The decision of the prison to force the women into labor reportedly resulted in the inmates suffering through labor for an extended period of time. Person said her labor lasted for three days while Romero’s lasted for two. 

“It makes your body do something it's not ready for, and the baby isn't ready for. It stresses the baby and the mother out,” said Pearson. “It’s a lot more active labor, which means a lot more contractions, and harder contractions. After the birth, I was in so much more pain than my other ones, and it took a lot longer for my body to heal.” 

The women were also given substandard healthcare and prenatal care. Pearson was denied breast pads after giving birth and all women say that they were only given an extra serving of milk each day and occasionally a peanut butter sandwich. Pregnant women in their third trimester require around 2,400 calories a day to provide adequate nutrition to themselves and the baby. 

Specific dietary information for the Perryville prison is not available, but nearby Maricopa County prisons are known for providing the cheapest prison meals in the country following cuts to food provisions under fascistic sheriff Joe Arpaio’s tenure. 

Adding to the poor treatment of the inmates, two of the women report that they were billed for their medical procedures despite protesting against them and the fact that the ADC bears financial responsibility for all medical procedures conducted on inmates. 

This is not an uncommon problem for Arizona prisoners. A report from KJZZ found that more than a dozen former inmates were being pursued by debt collectors for medical bills incurred while in prison. The State of Arizona has contracts with medical providers which pay a set amount per inmate to cover medical care. However, any third-party medical services not covered by the medical provider are billed to the inmates, often in the thousands of dollars. 
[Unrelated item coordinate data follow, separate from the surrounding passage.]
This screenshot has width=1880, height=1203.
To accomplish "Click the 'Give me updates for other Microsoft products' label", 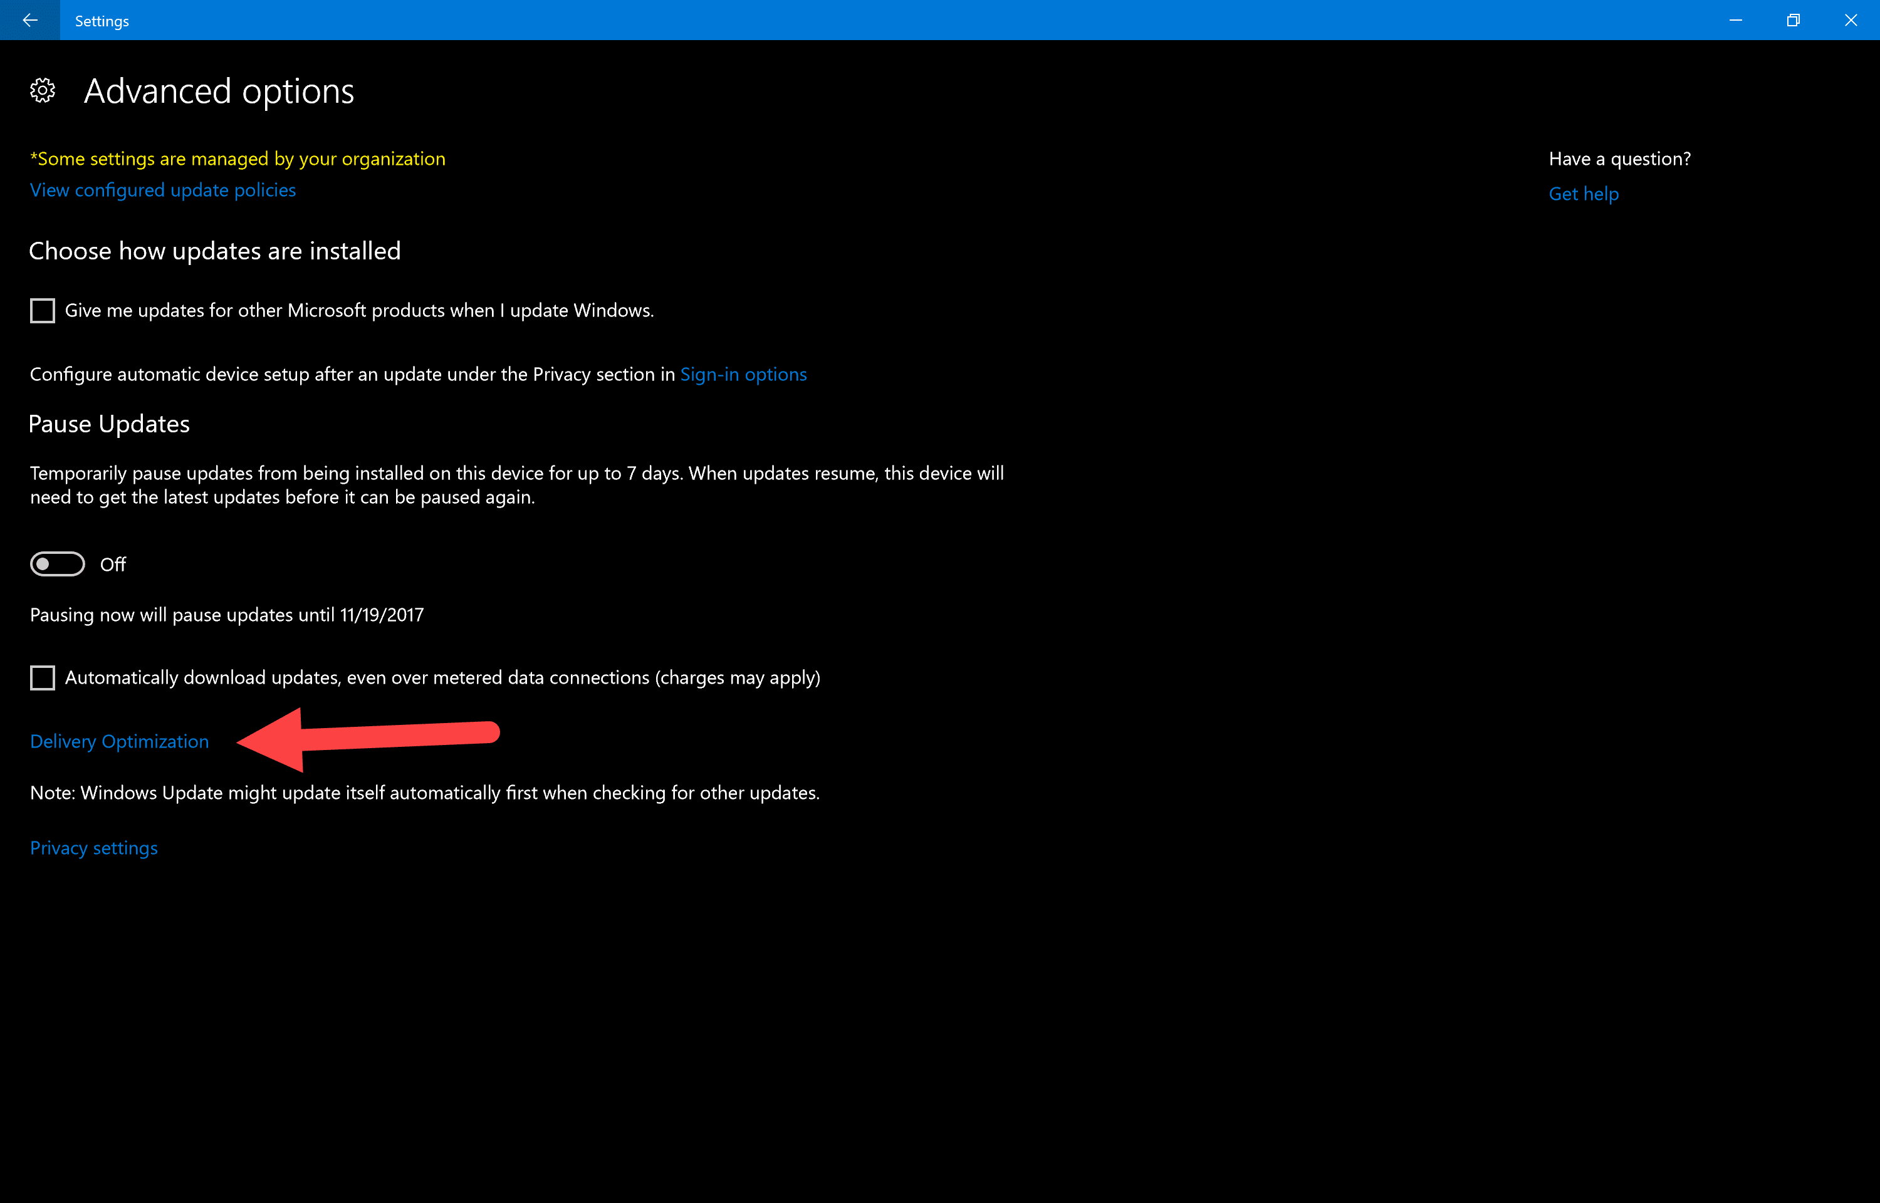I will pyautogui.click(x=359, y=310).

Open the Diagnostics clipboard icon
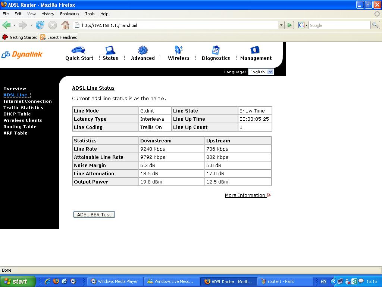[216, 50]
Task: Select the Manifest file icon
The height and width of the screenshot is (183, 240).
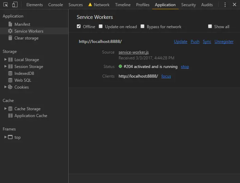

Even when medical contractors are supposed to cover bills, they may simply refuse to pay, leaving inmates with the bill. Contractor Corizon Health has a contract for $188 million with the State of Arizona. Corizon has been met with several lawsuits alleging its failure to pay for medical services, and several court documents outline a history of Corizon failing to pay bills it was contractually obligated to cover. 

Such failures included multiple women at the Perryville prison who have been left with hundreds and even thousands of dollars in medical bills they were never supposed to be responsible for.